To our horror, we spotted that the main sail head board sliders and a couple below that, had become detached from the mast. We pressed on regardless but now with the added worry of what would happen if we completely lost the power that our sail provided, would we be tossed around like a rag doll uncontrollably in the ever increasing seas and wind? (whilst we had no instruments to measure the wind fellow competitors in the near vicinity later told us they had constantly recorded wind speeds of 50 to 55 knots plus and a recording from a local wave buoy gave a wave height of 8 meters).
The wind and subsequently the waves were slowly changing direction to the West, causing very confused seas and our thoughts and chat, wandered back to the stories you hear about the 79 Fastnet Race.
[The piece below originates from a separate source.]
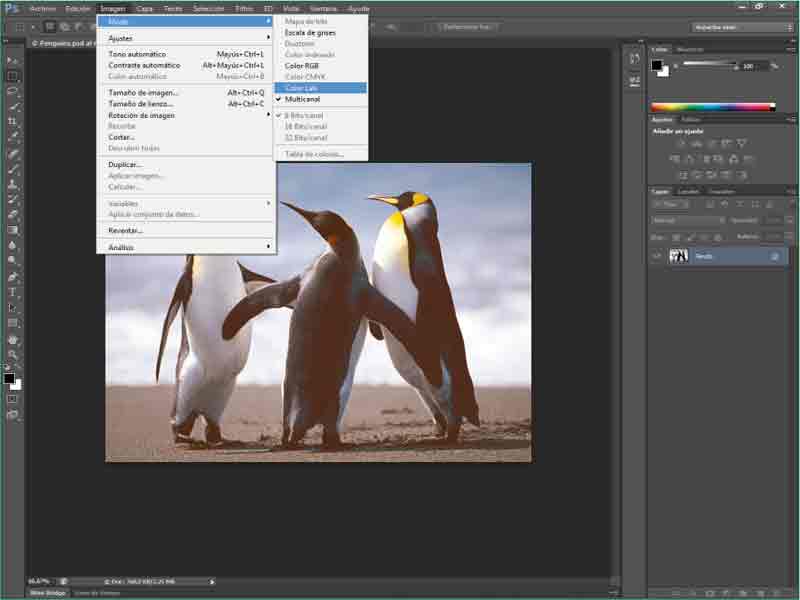Screen dimensions: 800x600
Task: Click the color spectrum ramp bar
Action: point(712,106)
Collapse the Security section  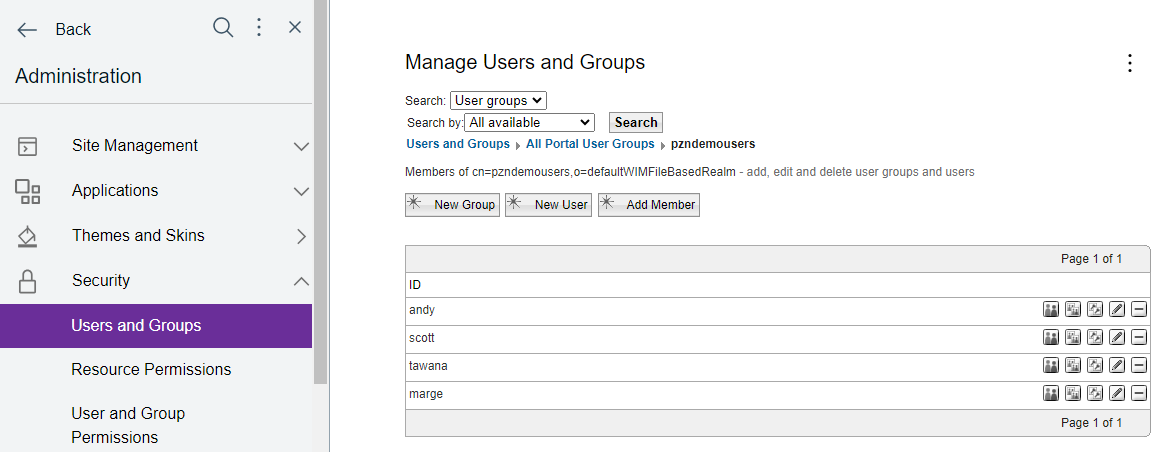pyautogui.click(x=301, y=281)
We had just passed the rocky shores of the Dingle peninsular and in truth our nerves were very much on edge.
Our last opportunity for the next 120 miles to seek cover in the lee of the land to repair the main was about to be passed and a decision was made to change course and reach for the shelter of land, a decision which put us beam on to the huge seas which were now becoming very confused and although we felt very safe in Ruffian, steering was becoming quite hard and the cross waves broke and slipped under her hull with the occasional one sweeping across the deck, filling the cockpit and knocking us off our feet, providing much amusement to the one which wasn’t on the helm, trying to regain control! At one point as we came off a wave, it was looking down off the top of a mountain. The visibility was very poor and looking behind Emma saw what she first thought was a big yacht but shooting downstairs to check on the AIS saw it was a big tanker which was struggling to head into the gale, fortunately away from us as we could only see him when we both on the top of the waves.
We made for a natural harbour called Smethwick where the intention was to drop the main, repair it, have a hot meal and continue on our way. Although the water was flat in the bay the wind was still very strong funnelling down the mountains. Pete managed to make a temporary repair to the sail and we were getting ready to return to the fray when the VHF came through with a new severe gale warning and the outlook for the next three days giving variations of gale to severe gale.After a lot of heart searching and tears (Emma’s not Pete’s) we made the decision to retire. Common sense told us this was the right thing to do, but our dreams were devastated. As we were trying to work out where to go for more shelter we got a call from fellow competitors, Rob and Tim on Star Dancer (two round the world yachtsmen) to say they had already retired and were in fact only 20 miles away in a sheltered marina called Fenit, so we decided to make for there.
The next two days were spent soul searching and questioning whether we had made the right decision – but it is very easy to question yourself when you are tied up safely in a sheltered marina.The most devastating thing, though, was to read on the BMW website, Ruffian DNF.
This was, without doubt, our toughest race to date, the shortest way around an island is quite simply, as close as you dare go to the shore line and this course, probably aided our down fall. Discretion is the better part of valour as they say and we live to fight another day but this time with the added experience we have gained.